**Exercise aim:** What is needed is an exact transcription of the line containing "Subscribe (47, 2381)" and every line after it through the end of the entries below, with no pictures.

START Data for review

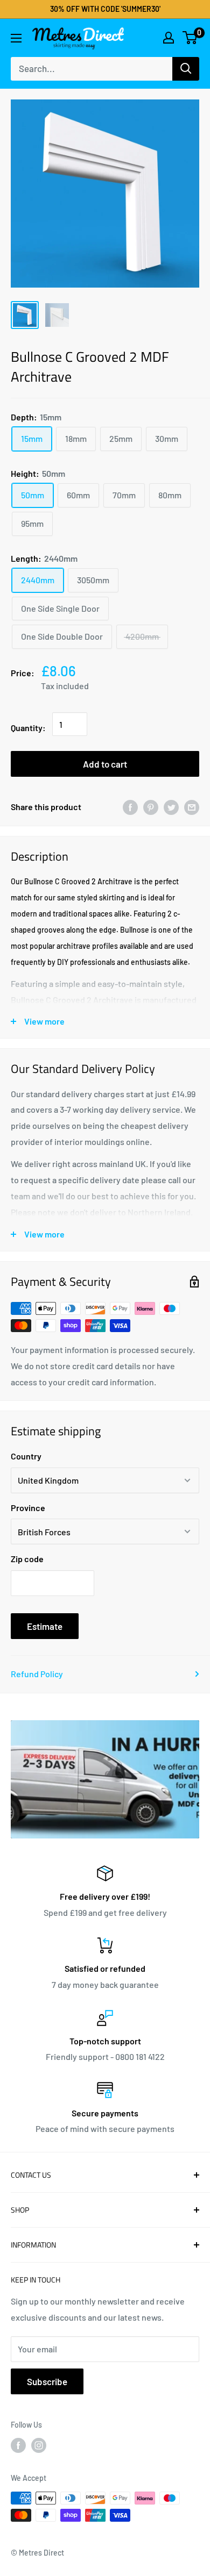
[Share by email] (191, 806)
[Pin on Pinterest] (150, 806)
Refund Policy (37, 1674)
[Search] (185, 69)
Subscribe (47, 2381)
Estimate (44, 1626)
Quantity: (28, 727)
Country (26, 1456)
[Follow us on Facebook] (18, 2445)
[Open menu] (16, 38)
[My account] (168, 38)
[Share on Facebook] (130, 806)
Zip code (27, 1559)
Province (28, 1507)
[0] (190, 37)
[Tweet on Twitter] (171, 806)
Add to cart (105, 764)
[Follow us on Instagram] (38, 2445)
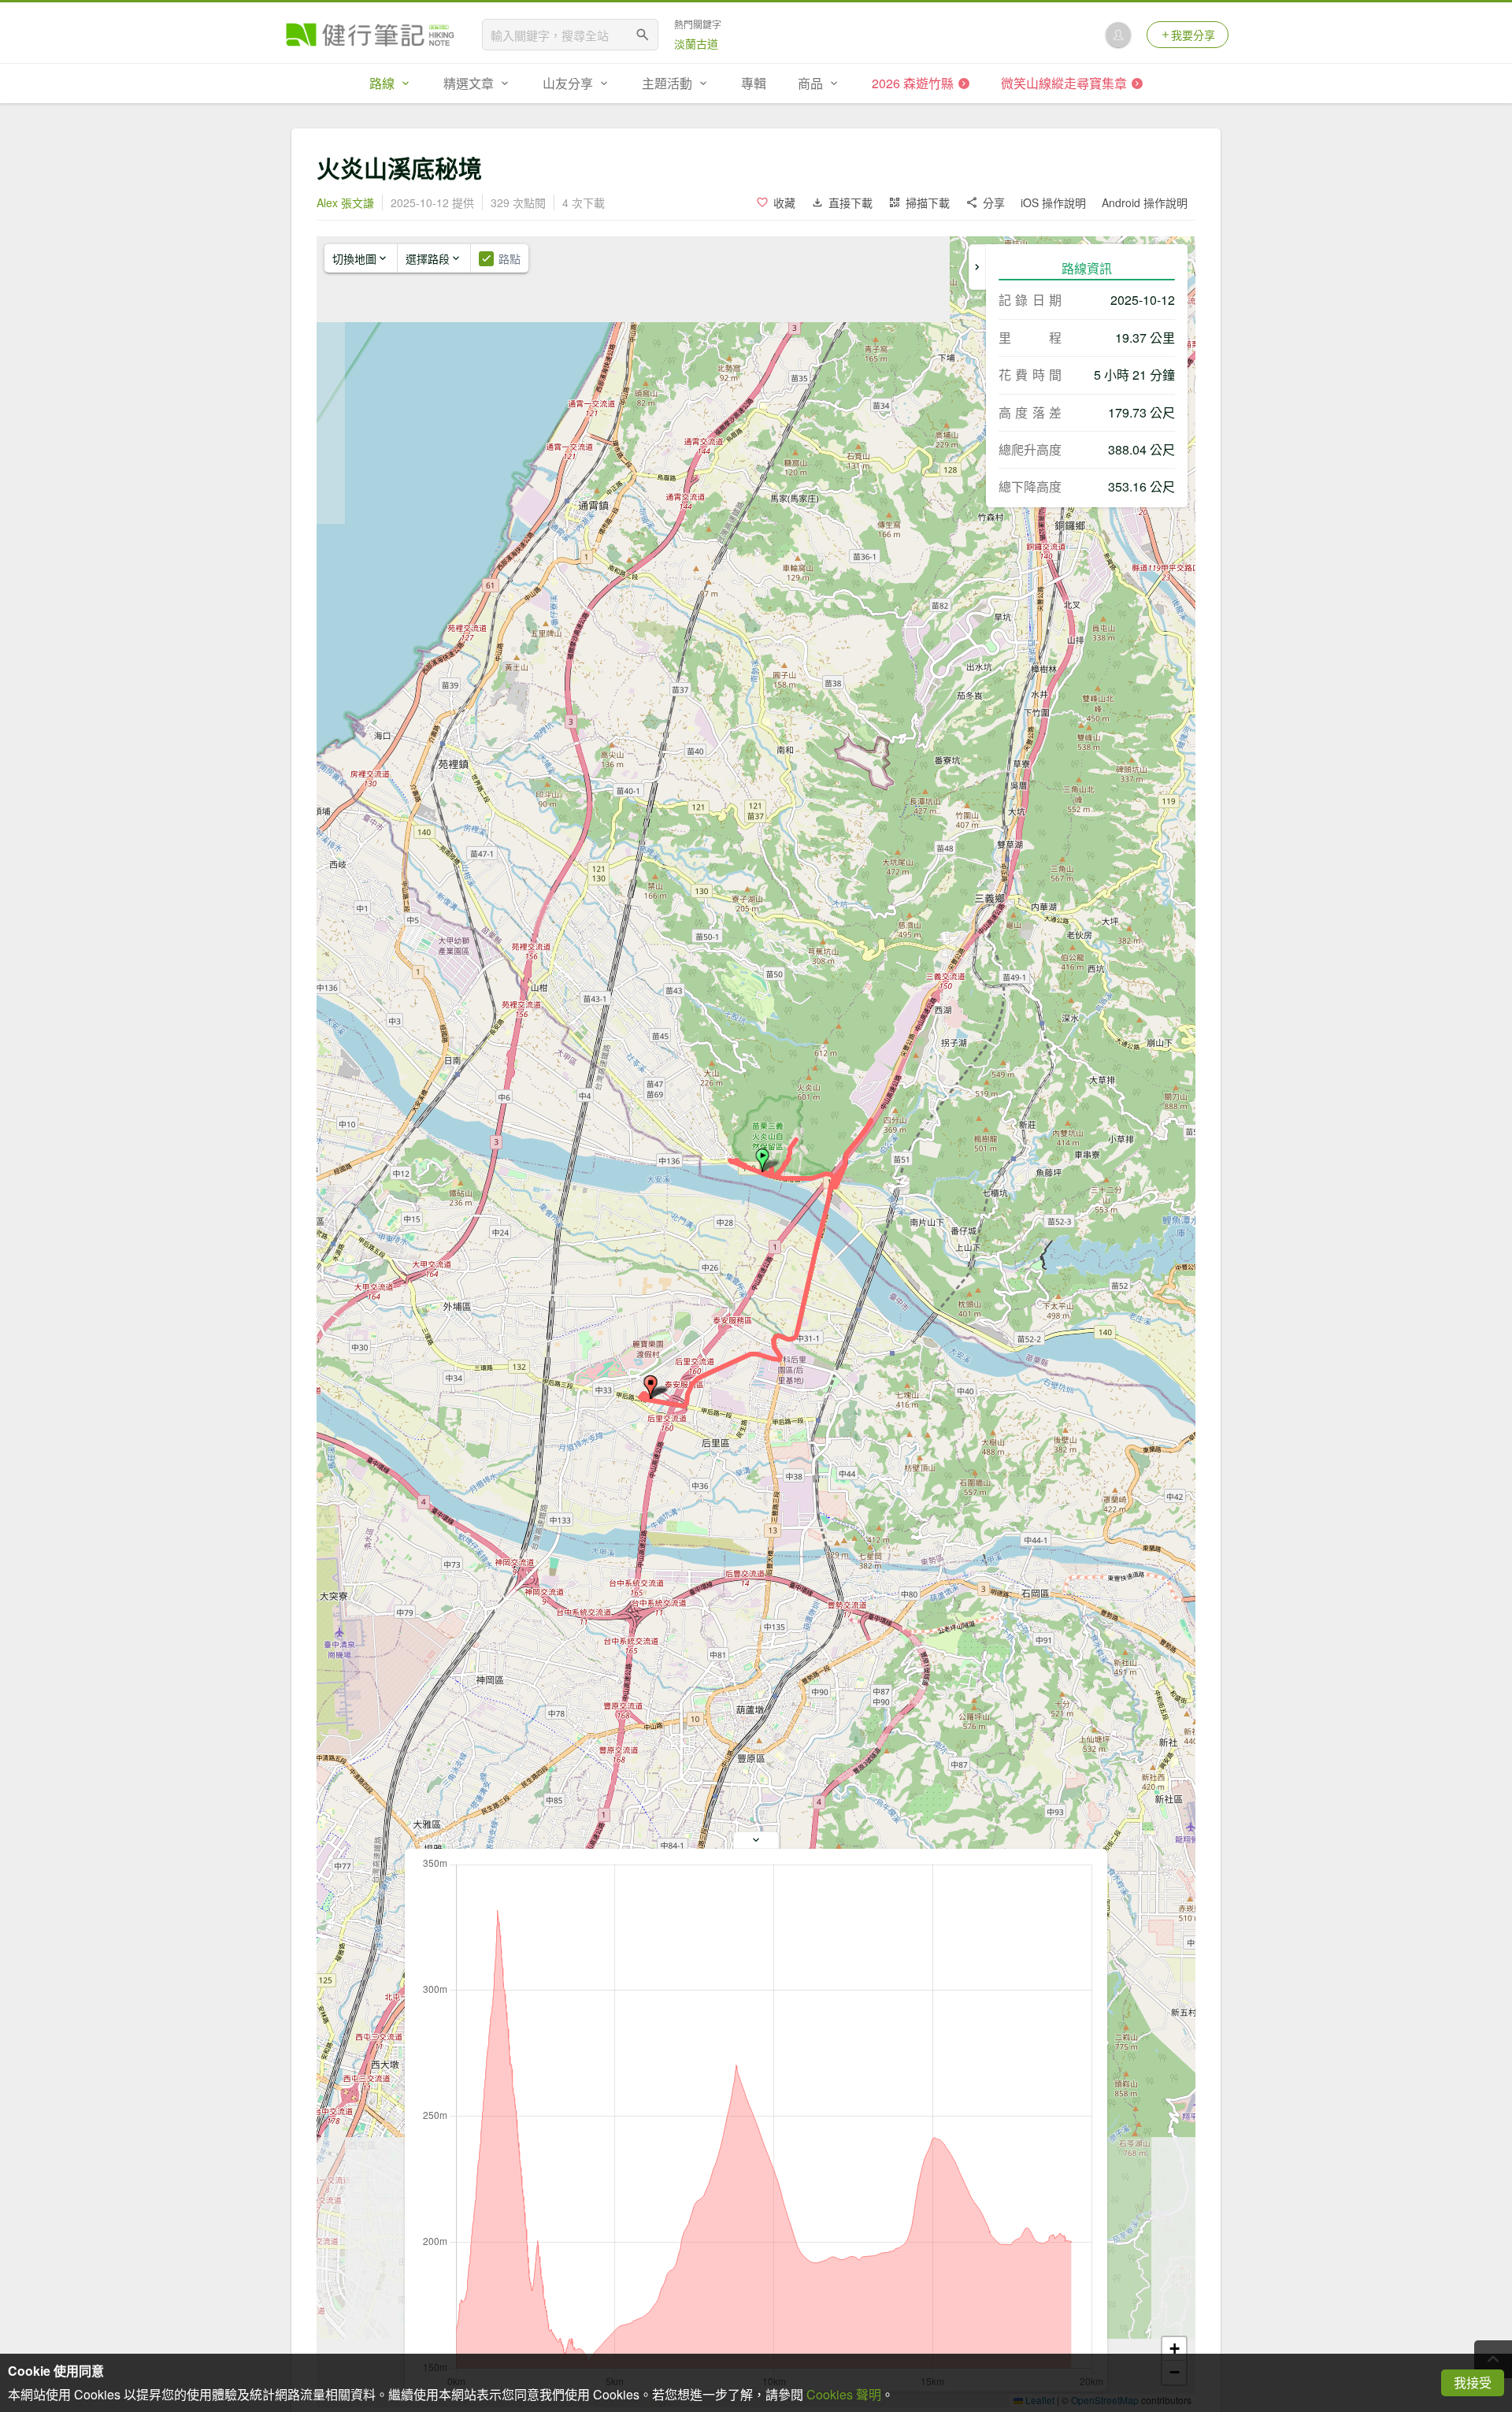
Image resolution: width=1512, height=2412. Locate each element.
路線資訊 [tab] (1087, 268)
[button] (762, 1160)
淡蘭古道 (696, 43)
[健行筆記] (370, 34)
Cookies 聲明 (843, 2394)
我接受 (1473, 2382)
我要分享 (1193, 35)
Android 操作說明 (1145, 202)
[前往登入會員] (1118, 34)
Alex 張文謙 (345, 202)
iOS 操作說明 (1053, 202)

END Data for review

**Task solution:**
Subscribe (47, 2381)
Estimate (44, 1626)
Quantity: (28, 727)
Country (26, 1456)
[Follow us on Facebook] (18, 2445)
[Open menu] (16, 38)
[My account] (168, 38)
[Share on Facebook] (130, 806)
Zip code (27, 1559)
Province (28, 1507)
[0] (190, 37)
[Tweet on Twitter] (171, 806)
Add to cart (105, 764)
[Follow us on Instagram] (38, 2445)
Image resolution: width=1512, height=2412. Locate each element.
路線資訊 [tab] (1087, 268)
[button] (762, 1160)
淡蘭古道 (696, 43)
[健行筆記] (370, 34)
Cookies 聲明 (843, 2394)
我接受 (1473, 2382)
我要分享 (1193, 35)
Android 操作說明 (1145, 202)
[前往登入會員] (1118, 34)
Alex 張文謙 (345, 202)
iOS 操作說明 (1053, 202)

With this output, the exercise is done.